Mijn favoriete dag? Zondag, de dag des Heren.
En dan is het vandaag, 15 augustus, ook nog eens de dag dat we de Tenhemelopneming van Maria vieren, althans in katholieke kringen. Een dubbel bijzondere dag dus en ik ben dan ook zeer dankbaar dat ik op deze feestdag hier op dit fijne Boekmeter iets mag neerkwakken over een boek dat ik de afgelopen week las: Moeder en Zoon van Gerard Reve uit het jaar 1980.
Een dag of tien geleden was ik in de bieb waar ik met dit boek in mijn handen stond, althans met het Verzameld Werk deel 3 waarin deze roman is opgenomen. Aarzelend of ik het boek wel mede zoude nemen, besloot ik het toch weer terug te zetten in de kast, ik had immers al een aardig stapeltje boeken bij elkaar verzameld waar ik wel even mee zoet zoude zijn. Ik liep dus weer de hoge en brede trap af richting begane grond, maar toen ik bijna de laatste trede had bereikt, besefte ik opeens dat het boek, de binnenzijden van zowel de voor- als achterkaft, wel een erg fraaie kleur had: lichtblauw, ook wel babyblauw genoemd.. Wisten jullie trouwens dat de strikte scheiding tussen 'blauw voor jongens' en 'roze voor meisjes' pas dateert van halverwege de 20ste eeuw? In de negentiende eeuw was dit precies andersom. Roze komt van rood en dat gold toen nog als een mannelijke kleur, vanwege de rode uniformjasjes van soldaten. Blauw hoorde bij de maagd Maria en was dus een typische meisjeskleur. De meeste baby's gingen overigens gewoon in gebleekt wit linnen gekleed, dit terzijde.
Mijn aan dwangneurose grenzende obsessie met kleuren stuurde me uiteindelijk die ellendige trap weer op om dat boek te gaan halen.
Afijn, het boek. De zelfironie, wat ik hier al lees, druipt als een brandende kerkkaars van het papier af, maar ik vind Reve met name goed en geestig op momenten dat hij weer zo lekker provocerend bezig is.

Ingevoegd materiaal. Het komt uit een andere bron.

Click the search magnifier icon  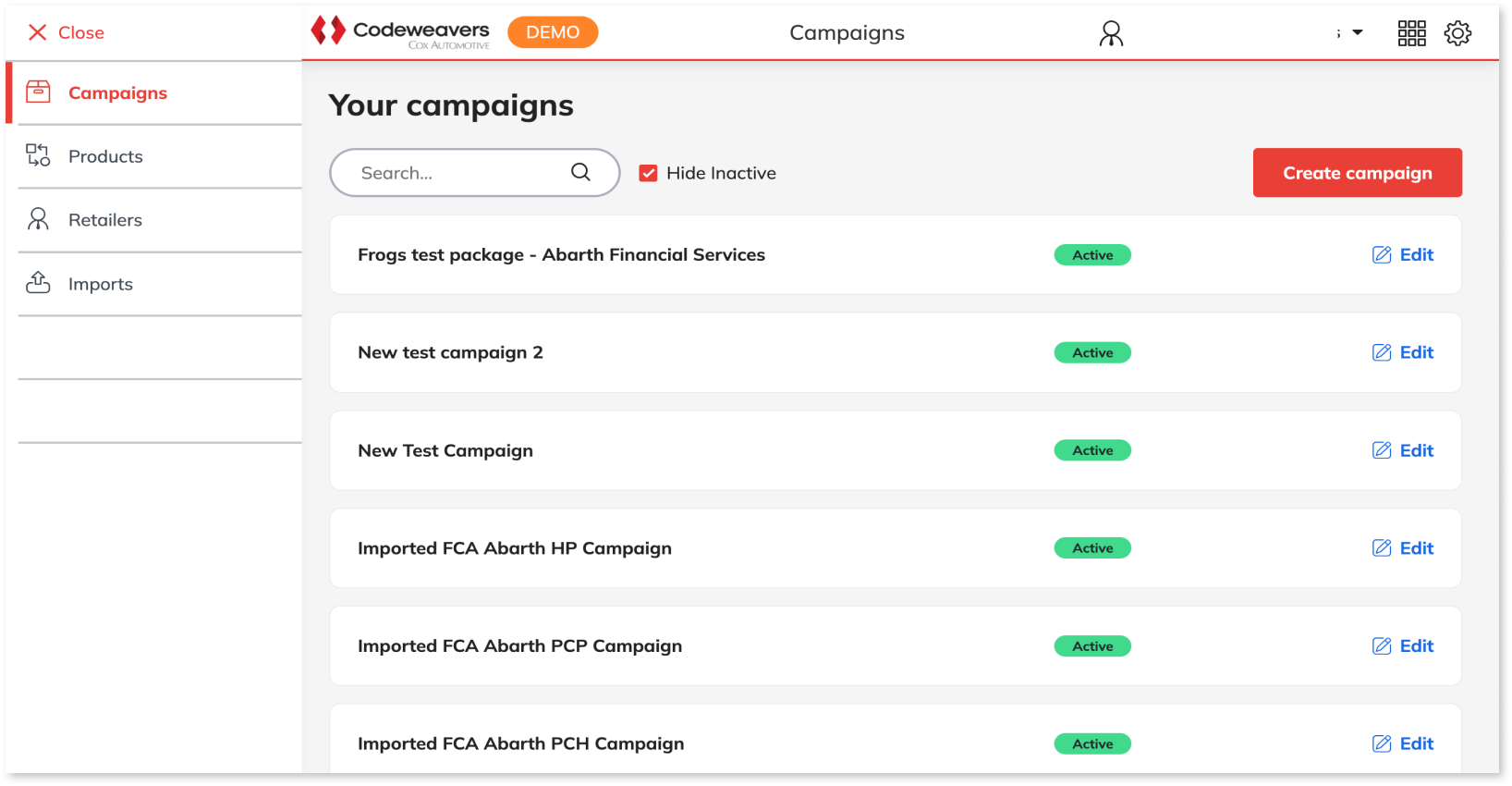[580, 172]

Bijvoorbeeld als hij in de kerk een jongen bij het orgel ontwaart, van een jaar of achttien, negentien, maar even later als hij diezelfde jongen bij de koffie weer ziet zich opeens realiseert dat hij helemaal geen 18 is, maar dertien of hooguit veertien haha...
Of de seksafspraak met de dertigjarige Otto van D. die hij eigenlijk helemaal niet zo aantrekkelijk vindt en met 'zo'n lijzige nichtentoon' praat.. De erotische scènes tergend langzaam beschreven. Veel woorden nog op ouderwetse wijze geschreven met de letter k: ekstra, konklusie, reaksie...Heerlijk! Crocusbolletje dan gewoon weer met c.
Reve was duidelijk een mysticus en zag God in feite als liefde, niets meer, niets minder.. vooral het vrouwelijke aanbad hij (de maanaanbidder!) God wordt Mens, en dat is een Man; een Mens wordt God, en dat is een Vrouw. (Collega's van God, Joost Zwagerman)
Vond ook wel bijzonder, en dat las ik in de beknopte biografie Levensloop van de schrijver aan het einde van de roman De Circusjongen, ook in dit verzameld werk te vinden, dat hij in 1966, het jaar van het Ezelproces, naar Lourdes is afgereisd in de hoop daar te genezen van zijn drankzucht en zwaarmoedigheid.
Aan het begin van de roman vertelt Reve dat hij op zijn oude school twee broeders tegen het lijf liep bij wie hij een geur van oud golfkarton en vochtige eierdozen gewaar werd. Dan schrijft hij: Hoe konden mensen zichzelf en het beeld van de mens, dat volgens hen toch het beeld van God was, op zulk een wijze geweld aandoen? In het nummer God is Love van Madonna zitten de lyrics If God is love and love is God, then why are we actin' like it's not? Hoewel Reve het anders en vooral geestiger bedoelde komt het in zekere zin toch op hetzelfde neer.